Directions ->
a – Answer these questions about the court opinion:
(i) Which judge presided over the district court?
(ii) Who appeared for respondent Crowther?
(iii) What case does the opinion cite as directly in point?
b – Please reproduce the court opinion word for word from "Goldthait v. Lynch" to "and respondent Goldthwait.".

Page ->
Goldthait v. Lynch

Decision Date22 June 1893
CourtUtah Supreme Court
PartiesJOHN W. GOLDTHWAIT, RESPONDENT, v. JOHN T. LYNCH AND ANOTHER, APPELLANTS. JOHN W. GOLDTHWAIT, APPELLANT, v. WILLIAM J. CROWTHER AND OTHERS, RESPONDENTS

CROSS-APPEALS from a judgment of the district court of the third district and from an order refusing a new trial, Hon Thomas J. Anderson, judge. The opinion states the facts.

Reversed and remanded.

Mr John W. Judd and Mr. Jabez G. Sutherland, for the appellant and respondent Goldthwait.

Messrs. Zane and Putnam, for the appellants Lynch and Glassman.

Mr. Arthur Brown, for respondent Crowther.

Messrs. Williams and Van Cott, for the respondents Kelsey and Gillespie.

SMITH, J. MINER, J., and BARTCH, J., concurred. ZANE, C. J., having been of counsel, did not sit in this case.

OPINION

SMITH, J.:

This action was commenced by plaintiff to compel the specific performance of a contract for the sale of real estate, or, if this could not be had, for damages for breach of contract of sale. The court refused a decree of specific performance, but gave judgment for damages against defendants Lynch and Glassman. Plaintiff appeals from the refusal to grant specific performance. The defendants Lynch and Glassman appeal from the judgment against them for damages. The defendants Crowther, Kelsey, and Gillespie resist the appeal of plaintiff. The plaintiff resists the appeal of Lynch and Glassman.

Respondents claim that plaintiff has waived his right to ask for specific performance by taking his judgment for damages. We think this position is well taken. Plaintiff is here in this court insisting that his judgment against Lynch and Glassman be enforced, and at the same time is asking for a conveyance from Crowther of the property he contracted for; in other words, for specific performance of the very contract the breach of which occasioned this damage. The case of Murphy v. Spaulding, 46 N.Y. 556, is directly in point that this appeal of plaintiff cannot be maintained.

Material ->
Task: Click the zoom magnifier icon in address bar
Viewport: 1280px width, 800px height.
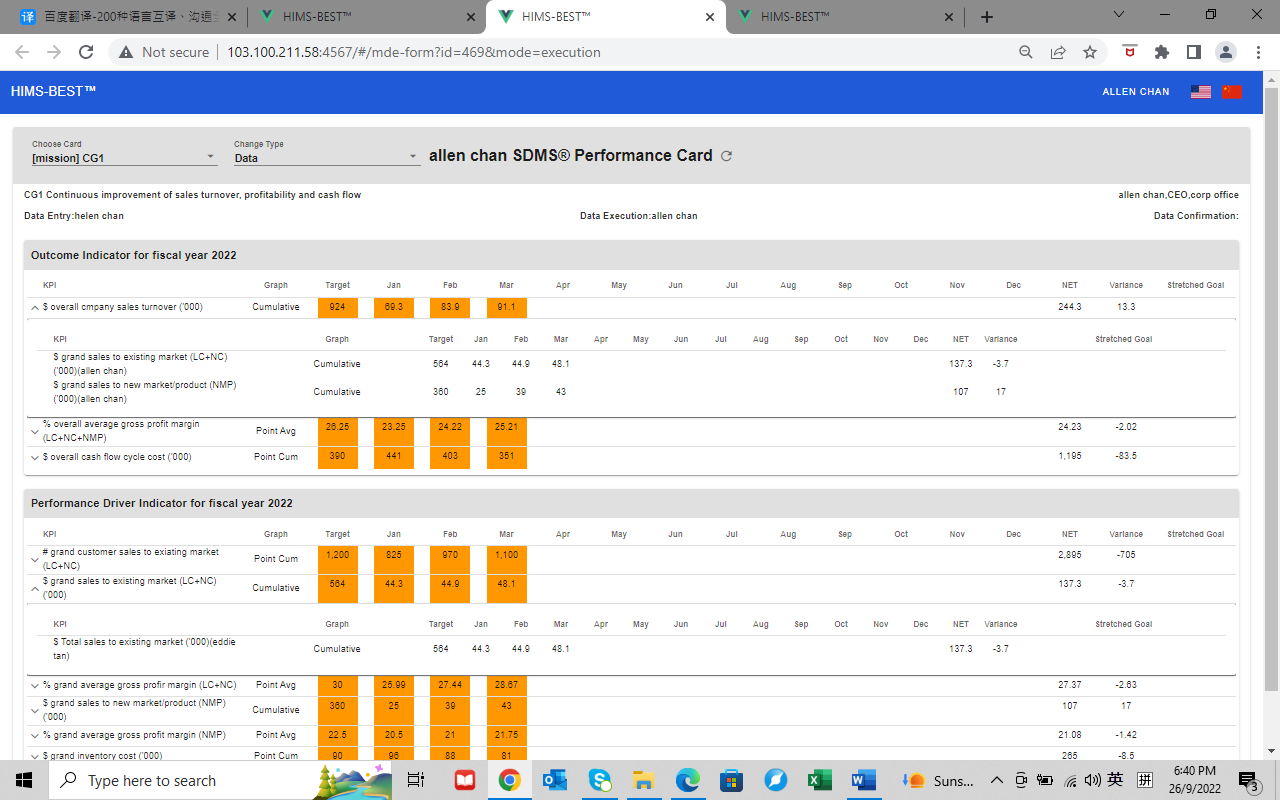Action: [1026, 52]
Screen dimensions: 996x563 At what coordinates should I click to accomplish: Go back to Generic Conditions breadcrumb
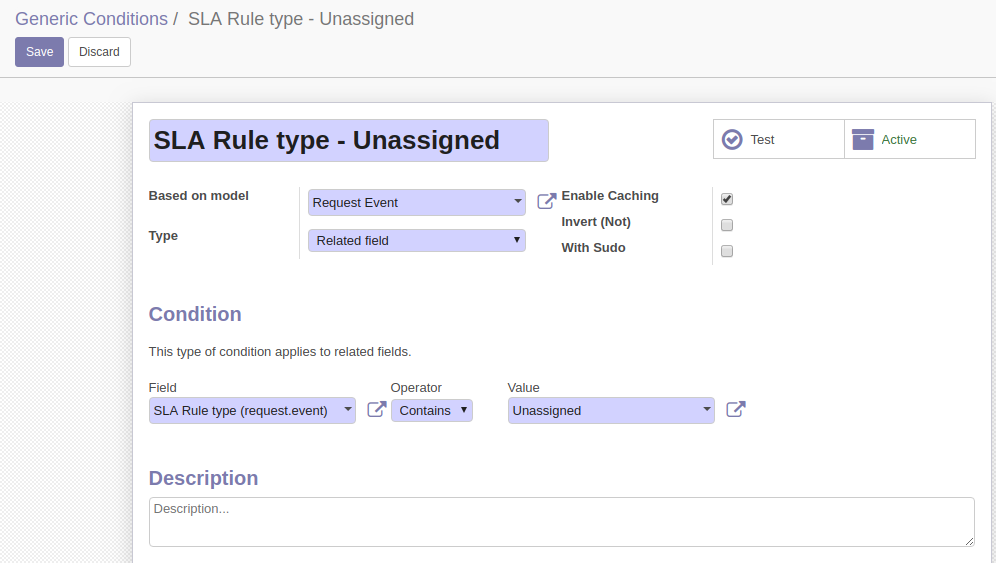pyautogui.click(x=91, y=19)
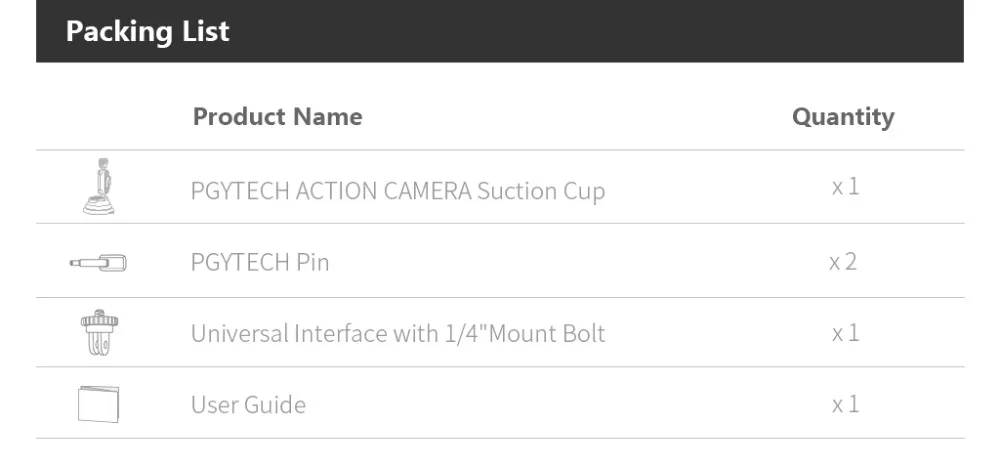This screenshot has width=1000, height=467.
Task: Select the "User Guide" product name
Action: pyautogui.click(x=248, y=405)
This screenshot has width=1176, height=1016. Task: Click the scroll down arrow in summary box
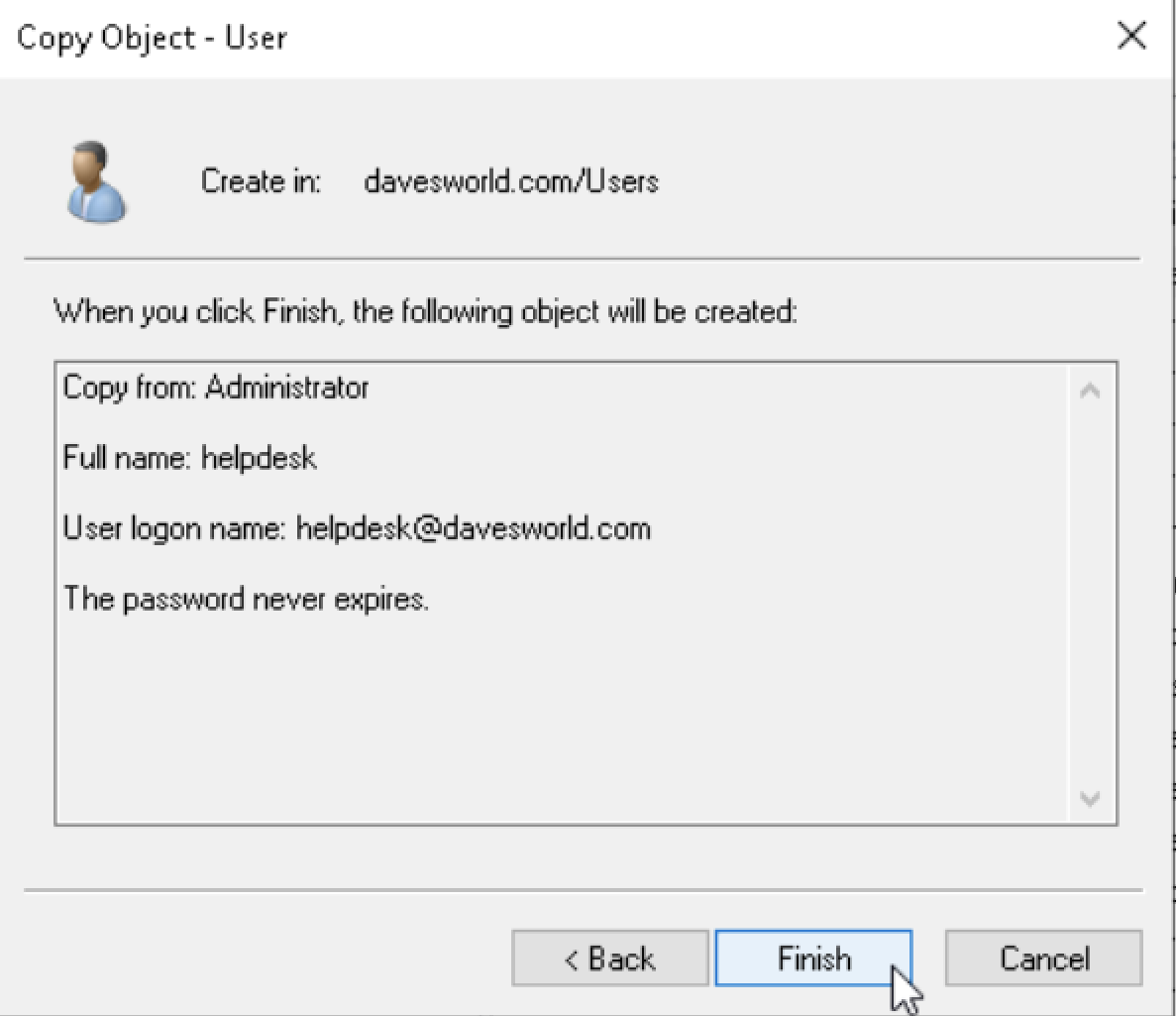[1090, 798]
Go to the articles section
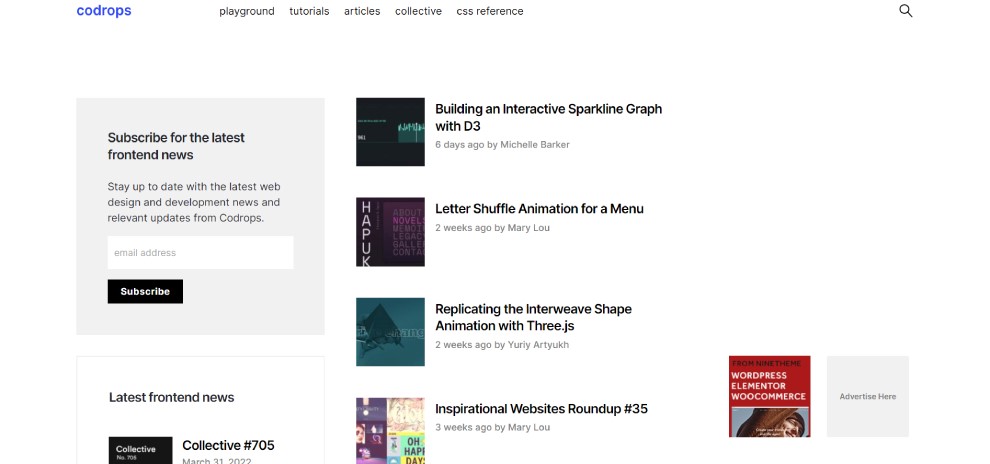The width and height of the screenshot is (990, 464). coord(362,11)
* * *
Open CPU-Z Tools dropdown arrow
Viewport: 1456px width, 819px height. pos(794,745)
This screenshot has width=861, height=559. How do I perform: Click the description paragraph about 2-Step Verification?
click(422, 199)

Solutions to the tasks ->
a –
(i) Hon Thomas J. Anderson
(ii) Mr. Arthur Brown
(iii) Murphy v. Spaulding, 46 N.Y. 556

b –
Goldthait v. Lynch

Decision Date22 June 1893
CourtUtah Supreme Court
PartiesJOHN W. GOLDTHWAIT, RESPONDENT, v. JOHN T. LYNCH AND ANOTHER, APPELLANTS. JOHN W. GOLDTHWAIT, APPELLANT, v. WILLIAM J. CROWTHER AND OTHERS, RESPONDENTS

CROSS-APPEALS from a judgment of the district court of the third district and from an order refusing a new trial, Hon Thomas J. Anderson, judge. The opinion states the facts.

Reversed and remanded.

Mr John W. Judd and Mr. Jabez G. Sutherland, for the appellant and respondent Goldthwait.